Die Intention des Dichters und die Zwecke der Interpreten
Zu Theorie und Praxis der Dichterauslegung in den platonischen Dialogen
Hartmut Westermann
Die Studie untersucht das Spannungsverhältnis zwischen einer Theorie der Interpretation, wie sie sich in den expliziten Ausführungen der Dialogfiguren findet, und der im Medium fingierter Gespräche inszenierten Praxis der Dichterauslegung. Im ersten Teil wird das von Sokrates proklamierte Ideal eines philosophischen Interpreten, der die Intention des Dichters zu erschließen und zu vermitteln versteht, mit zwei Gegenbildern kontrastiert: dem Sophisten, der unter Vernachlässigung der intentio auctoris die eigene intentio lectoris durchsetzt, und dem Enthusiasten, der – seiner Vernunft beraubt – zum göttlichen Sprachrohr wird.
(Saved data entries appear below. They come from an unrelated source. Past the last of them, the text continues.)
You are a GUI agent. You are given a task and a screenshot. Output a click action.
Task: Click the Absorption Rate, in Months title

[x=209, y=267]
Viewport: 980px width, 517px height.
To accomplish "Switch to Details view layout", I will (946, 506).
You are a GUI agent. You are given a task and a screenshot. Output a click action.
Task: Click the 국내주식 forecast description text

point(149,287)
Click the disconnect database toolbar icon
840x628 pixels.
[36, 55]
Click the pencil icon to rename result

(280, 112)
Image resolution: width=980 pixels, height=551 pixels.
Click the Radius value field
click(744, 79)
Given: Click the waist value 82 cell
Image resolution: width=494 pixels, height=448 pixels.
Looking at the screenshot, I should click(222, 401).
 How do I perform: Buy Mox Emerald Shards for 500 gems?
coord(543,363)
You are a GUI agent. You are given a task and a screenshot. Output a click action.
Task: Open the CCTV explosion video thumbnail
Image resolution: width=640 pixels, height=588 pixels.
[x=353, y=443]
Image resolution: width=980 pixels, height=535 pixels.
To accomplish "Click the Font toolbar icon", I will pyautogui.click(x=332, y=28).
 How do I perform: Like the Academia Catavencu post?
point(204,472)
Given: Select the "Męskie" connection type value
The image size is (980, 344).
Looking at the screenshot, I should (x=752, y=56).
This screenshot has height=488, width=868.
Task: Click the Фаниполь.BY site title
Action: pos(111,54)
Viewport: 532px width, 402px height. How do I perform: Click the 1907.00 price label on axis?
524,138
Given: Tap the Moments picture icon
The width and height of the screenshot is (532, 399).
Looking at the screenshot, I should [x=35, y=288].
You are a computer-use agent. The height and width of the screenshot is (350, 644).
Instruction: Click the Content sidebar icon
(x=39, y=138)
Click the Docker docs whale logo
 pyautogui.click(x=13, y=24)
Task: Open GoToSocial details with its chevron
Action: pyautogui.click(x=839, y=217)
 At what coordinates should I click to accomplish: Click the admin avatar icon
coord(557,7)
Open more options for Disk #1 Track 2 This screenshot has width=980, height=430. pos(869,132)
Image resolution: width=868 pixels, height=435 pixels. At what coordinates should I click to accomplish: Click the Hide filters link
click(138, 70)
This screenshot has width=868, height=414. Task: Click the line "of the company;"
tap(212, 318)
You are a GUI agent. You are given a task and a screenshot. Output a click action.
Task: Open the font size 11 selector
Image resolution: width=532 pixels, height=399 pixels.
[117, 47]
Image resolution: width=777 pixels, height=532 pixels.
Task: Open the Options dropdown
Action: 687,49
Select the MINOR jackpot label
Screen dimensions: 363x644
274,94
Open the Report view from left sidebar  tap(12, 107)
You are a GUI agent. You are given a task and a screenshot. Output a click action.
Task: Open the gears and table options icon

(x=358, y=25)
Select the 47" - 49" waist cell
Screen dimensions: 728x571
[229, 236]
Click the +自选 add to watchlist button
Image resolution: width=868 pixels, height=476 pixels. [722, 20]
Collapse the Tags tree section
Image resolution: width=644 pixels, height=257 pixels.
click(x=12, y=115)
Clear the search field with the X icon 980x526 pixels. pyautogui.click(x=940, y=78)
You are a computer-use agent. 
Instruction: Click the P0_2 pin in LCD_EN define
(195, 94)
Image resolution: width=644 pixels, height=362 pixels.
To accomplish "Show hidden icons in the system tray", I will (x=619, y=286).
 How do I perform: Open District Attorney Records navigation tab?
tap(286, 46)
Der zweite Teil zeigt, dass es in den Dialogen zwar viele praktische Formen der Dichterauslegung gibt, aber keine, die den theoretischen Vorgaben folgt. Mit Rückschlüssen dieses Befunds auf die Theorie und mit der durch Platons literarisches Selbstverständnis nahegelegten Selbstapplikation der Interpretationstheorie befasst sich der Schluss der Arbeit.